However, this study had some limitations. The target CVDs were limited to stroke, angina, and congestive heart failure; future studies will focus on a broader range of CVDs. Additionally, clinical phenotypes and characteristics were not considered as model inputs. Finally, the proposed model requires significant computational resources to execute and obtain results. Future research will aim to address these limitations and provide more comprehensive solutions.

In summary, we propose the SleepCVD-Net model, which is based on a multimodal AI algorithm for the automatic screening of CVDs using nocturnal physiological signals. SleepCVD-Net employs a three-mode AI algorithm and utilizes three primary nocturnal physiological signals: single-lead ECG, Airflow, and SpO2, which capture the cardiorespiratory characteristics of the subjects. The model demonstrated excellent performance, achieving an average accuracy of 97.55% on the test set.
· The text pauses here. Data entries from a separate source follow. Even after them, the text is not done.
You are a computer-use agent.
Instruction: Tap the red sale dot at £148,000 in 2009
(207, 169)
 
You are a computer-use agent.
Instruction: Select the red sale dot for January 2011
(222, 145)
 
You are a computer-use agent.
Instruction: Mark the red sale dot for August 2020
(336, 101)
Consequently, SleepCVD-Net can serve as an extension tool for conventional PSG studies by enhancing sleep monitoring and screening capabilities.

Methods

Study design

The proposed multimodal SleepCVD-Net for the automatic screening of CVDs from PSG recordings comprises three primary components: a PSG study, nocturnal physiological signal datasets, and a multimodal AI-algorithm. A multicenter PSG cohort sleep study was conducted to recruit participants and obtain PSG datasets for the development and validation of the multimodal AI-algorithm (Fig. 3A). The three-channel nocturnal physiological signals were extracted from the PSG recordings to build the AI datasets (Fig. 3B). A multimodal AI-algorithm comprising three distinct sub-modes was designed and optimized for the automatic screening of patients with CVDs (Fig. 3C). A comprehensive description of each component is provided below.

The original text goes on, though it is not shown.